Exercise »
Please render the stretch from the line containing "Where should I click to: Click the lone" through the line containing "Action: click(x=401, y=397)" as a Markdown table with the columns No. and Line, numbering each row and leaving out blank lines.

--- START ---

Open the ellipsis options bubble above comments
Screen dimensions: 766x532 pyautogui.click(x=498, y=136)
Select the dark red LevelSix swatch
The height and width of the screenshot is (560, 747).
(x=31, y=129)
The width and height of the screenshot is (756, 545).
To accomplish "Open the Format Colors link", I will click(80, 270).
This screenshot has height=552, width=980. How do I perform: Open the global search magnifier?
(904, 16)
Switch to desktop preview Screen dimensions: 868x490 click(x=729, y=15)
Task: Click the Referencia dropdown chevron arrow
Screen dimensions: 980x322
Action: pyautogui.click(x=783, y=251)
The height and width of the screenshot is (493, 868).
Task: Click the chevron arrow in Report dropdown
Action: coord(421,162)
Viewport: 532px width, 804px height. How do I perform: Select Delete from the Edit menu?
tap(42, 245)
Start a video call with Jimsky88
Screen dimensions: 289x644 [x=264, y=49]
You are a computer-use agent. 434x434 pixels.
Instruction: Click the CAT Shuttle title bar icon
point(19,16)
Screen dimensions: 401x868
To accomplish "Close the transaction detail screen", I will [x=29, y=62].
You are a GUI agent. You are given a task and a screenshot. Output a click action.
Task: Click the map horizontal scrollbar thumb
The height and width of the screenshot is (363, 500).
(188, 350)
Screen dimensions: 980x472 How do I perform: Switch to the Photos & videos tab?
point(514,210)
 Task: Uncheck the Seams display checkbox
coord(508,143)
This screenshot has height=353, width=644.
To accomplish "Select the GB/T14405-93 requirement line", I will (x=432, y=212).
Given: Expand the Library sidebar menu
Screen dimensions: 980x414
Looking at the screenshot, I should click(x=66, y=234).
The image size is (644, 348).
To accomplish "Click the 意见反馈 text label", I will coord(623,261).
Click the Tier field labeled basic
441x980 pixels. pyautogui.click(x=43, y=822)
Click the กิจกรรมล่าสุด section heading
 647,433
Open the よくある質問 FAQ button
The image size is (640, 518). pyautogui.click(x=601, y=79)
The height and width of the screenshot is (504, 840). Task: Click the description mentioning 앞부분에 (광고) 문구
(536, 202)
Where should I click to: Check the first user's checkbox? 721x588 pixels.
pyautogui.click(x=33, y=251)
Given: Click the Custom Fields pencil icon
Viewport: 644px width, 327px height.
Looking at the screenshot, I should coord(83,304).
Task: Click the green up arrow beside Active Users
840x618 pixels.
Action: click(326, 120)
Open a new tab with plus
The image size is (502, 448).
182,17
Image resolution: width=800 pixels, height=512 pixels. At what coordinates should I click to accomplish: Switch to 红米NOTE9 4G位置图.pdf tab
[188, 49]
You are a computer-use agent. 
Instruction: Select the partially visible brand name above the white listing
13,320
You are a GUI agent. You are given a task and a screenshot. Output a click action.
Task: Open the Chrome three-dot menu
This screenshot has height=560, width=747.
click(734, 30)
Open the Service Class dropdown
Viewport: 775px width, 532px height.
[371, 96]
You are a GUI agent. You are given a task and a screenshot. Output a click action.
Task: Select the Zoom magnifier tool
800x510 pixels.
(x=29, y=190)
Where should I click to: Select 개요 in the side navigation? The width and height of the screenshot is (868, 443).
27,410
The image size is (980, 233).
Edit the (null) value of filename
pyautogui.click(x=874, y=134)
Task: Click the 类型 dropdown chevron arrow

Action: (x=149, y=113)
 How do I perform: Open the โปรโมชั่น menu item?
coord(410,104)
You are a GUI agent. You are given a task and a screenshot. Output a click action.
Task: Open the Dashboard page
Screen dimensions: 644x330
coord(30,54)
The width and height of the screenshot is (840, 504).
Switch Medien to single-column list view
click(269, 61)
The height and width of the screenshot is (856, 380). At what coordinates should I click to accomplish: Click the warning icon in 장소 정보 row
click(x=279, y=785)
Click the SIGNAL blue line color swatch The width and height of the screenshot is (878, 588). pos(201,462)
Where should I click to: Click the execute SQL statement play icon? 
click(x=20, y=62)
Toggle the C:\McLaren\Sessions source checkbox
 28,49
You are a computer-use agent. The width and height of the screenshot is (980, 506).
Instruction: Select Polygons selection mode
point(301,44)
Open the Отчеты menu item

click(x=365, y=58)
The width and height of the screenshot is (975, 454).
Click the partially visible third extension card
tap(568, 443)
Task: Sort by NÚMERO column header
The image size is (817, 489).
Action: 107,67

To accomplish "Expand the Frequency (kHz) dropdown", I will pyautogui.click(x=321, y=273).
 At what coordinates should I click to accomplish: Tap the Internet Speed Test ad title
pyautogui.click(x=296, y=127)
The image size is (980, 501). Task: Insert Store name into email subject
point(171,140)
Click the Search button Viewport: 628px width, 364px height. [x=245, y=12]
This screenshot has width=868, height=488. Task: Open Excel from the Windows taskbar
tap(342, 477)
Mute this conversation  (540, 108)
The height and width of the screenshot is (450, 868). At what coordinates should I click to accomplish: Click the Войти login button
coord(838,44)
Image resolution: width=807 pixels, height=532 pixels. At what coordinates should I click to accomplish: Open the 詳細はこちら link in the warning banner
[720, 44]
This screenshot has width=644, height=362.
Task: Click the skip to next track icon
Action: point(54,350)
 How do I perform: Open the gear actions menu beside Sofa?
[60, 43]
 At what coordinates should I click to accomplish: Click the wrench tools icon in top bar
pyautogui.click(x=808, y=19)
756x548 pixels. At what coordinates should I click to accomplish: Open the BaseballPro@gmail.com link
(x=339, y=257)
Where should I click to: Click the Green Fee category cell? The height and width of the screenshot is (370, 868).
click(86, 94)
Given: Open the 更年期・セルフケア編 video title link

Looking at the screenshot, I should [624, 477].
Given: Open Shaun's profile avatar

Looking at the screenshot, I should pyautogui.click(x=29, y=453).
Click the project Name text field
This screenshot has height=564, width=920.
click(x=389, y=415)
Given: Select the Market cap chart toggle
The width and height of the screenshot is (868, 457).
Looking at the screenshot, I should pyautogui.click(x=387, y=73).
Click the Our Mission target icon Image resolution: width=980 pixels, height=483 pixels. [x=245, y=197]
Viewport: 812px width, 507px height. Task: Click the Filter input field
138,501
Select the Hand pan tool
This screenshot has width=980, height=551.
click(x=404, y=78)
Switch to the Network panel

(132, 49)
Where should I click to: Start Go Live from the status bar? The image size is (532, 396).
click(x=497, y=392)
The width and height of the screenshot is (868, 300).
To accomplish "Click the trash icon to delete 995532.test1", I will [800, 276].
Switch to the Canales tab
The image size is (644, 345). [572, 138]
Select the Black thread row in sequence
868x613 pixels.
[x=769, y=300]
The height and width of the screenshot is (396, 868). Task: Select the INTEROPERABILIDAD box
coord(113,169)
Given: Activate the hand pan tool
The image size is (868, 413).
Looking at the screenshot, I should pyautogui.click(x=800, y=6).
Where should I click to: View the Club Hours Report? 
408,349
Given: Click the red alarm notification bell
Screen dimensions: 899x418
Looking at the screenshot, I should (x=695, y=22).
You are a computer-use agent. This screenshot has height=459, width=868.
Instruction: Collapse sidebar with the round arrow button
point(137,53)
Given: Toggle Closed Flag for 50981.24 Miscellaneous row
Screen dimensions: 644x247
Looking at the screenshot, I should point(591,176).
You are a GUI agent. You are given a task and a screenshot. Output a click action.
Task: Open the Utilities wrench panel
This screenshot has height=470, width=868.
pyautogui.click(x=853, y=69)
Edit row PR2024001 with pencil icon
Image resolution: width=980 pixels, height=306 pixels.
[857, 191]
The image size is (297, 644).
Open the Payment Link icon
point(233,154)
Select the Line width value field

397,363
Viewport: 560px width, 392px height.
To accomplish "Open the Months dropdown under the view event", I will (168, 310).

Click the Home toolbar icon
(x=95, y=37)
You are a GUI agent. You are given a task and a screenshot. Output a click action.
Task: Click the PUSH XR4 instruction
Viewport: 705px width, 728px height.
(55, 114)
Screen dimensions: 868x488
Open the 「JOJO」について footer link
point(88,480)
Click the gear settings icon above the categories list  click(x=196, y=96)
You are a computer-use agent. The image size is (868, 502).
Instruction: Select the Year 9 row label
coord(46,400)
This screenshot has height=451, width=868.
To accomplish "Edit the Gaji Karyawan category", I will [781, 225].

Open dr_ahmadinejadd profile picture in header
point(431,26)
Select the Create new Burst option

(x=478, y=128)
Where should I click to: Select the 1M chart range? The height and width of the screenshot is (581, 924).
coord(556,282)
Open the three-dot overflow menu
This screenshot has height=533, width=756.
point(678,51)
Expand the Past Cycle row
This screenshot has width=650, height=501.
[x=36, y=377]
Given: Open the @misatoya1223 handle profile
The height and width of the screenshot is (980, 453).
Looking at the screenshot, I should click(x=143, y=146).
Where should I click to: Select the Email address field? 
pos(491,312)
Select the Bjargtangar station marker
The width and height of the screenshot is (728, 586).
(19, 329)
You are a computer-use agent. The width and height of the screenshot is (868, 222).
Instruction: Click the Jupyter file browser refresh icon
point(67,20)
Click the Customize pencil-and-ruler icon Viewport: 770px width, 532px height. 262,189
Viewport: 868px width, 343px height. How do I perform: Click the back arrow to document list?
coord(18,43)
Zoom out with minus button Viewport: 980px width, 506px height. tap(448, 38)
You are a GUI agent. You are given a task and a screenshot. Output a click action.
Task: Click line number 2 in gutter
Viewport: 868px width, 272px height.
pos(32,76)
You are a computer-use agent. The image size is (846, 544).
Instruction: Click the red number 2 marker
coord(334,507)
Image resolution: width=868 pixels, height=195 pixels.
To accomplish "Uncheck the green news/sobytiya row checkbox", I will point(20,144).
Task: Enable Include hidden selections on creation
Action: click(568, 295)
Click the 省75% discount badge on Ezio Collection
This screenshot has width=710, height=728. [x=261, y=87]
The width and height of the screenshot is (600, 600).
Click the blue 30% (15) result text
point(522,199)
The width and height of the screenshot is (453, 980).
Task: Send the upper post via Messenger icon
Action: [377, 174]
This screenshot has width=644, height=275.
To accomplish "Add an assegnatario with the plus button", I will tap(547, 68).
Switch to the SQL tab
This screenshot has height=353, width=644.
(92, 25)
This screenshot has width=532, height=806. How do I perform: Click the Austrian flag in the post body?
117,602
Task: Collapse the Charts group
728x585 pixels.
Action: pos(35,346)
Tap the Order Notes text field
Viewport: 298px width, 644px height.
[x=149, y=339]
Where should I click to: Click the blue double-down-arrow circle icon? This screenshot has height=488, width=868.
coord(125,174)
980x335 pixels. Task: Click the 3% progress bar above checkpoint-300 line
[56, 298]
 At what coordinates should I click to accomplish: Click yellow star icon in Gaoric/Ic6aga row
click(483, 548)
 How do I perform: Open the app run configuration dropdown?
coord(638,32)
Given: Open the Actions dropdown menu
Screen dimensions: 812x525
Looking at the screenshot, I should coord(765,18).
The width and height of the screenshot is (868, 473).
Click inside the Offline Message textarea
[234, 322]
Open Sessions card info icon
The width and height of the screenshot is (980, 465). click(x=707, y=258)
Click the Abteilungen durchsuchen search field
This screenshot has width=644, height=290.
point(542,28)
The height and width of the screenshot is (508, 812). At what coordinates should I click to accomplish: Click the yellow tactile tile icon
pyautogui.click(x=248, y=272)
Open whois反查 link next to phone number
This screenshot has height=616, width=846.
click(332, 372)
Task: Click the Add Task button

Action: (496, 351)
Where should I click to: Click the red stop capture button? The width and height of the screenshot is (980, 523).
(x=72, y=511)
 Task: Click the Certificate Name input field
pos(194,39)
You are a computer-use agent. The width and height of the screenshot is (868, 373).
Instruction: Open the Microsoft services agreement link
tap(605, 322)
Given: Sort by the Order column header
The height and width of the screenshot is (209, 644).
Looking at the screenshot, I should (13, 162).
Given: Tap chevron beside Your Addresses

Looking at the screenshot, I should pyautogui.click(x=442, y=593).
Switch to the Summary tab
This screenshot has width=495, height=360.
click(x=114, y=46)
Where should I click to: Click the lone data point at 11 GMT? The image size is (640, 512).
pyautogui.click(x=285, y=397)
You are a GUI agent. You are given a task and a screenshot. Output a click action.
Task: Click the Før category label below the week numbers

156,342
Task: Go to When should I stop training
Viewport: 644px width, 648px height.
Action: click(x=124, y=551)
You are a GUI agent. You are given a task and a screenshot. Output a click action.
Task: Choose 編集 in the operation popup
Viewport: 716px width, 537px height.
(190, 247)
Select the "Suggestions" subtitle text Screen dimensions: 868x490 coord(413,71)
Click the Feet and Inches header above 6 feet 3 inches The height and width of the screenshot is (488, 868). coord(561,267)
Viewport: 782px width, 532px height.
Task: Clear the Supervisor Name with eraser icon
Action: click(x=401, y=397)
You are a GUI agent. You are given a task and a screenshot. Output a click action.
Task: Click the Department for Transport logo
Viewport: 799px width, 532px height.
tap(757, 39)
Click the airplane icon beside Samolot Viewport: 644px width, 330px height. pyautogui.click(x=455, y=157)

--- END ---

The answer »
| No. | Line |
|---|---|
| 1 | Where should I click to: Click the lone data point at 11 GMT? The image size is (640, 512). |
| 2 | pyautogui.click(x=285, y=397) |
| 3 | You are a GUI agent. You are given a task and a screenshot. Output a click action. |
| 4 | Task: Click the Før category label below the week numbers |
| 5 | 156,342 |
| 6 | Task: Go to When should I stop training |
| 7 | Viewport: 644px width, 648px height. |
| 8 | Action: click(x=124, y=551) |
| 9 | You are a GUI agent. You are given a task and a screenshot. Output a click action. |
| 10 | Task: Choose 編集 in the operation popup |
| 11 | Viewport: 716px width, 537px height. |
| 12 | (190, 247) |
| 13 | Select the "Suggestions" subtitle text Screen dimensions: 868x490 coord(413,71) |
| 14 | Click the Feet and Inches header above 6 feet 3 inches The height and width of the screenshot is (488, 868). coord(561,267) |
| 15 | Viewport: 782px width, 532px height. |
| 16 | Task: Clear the Supervisor Name with eraser icon |
| 17 | Action: click(x=401, y=397) |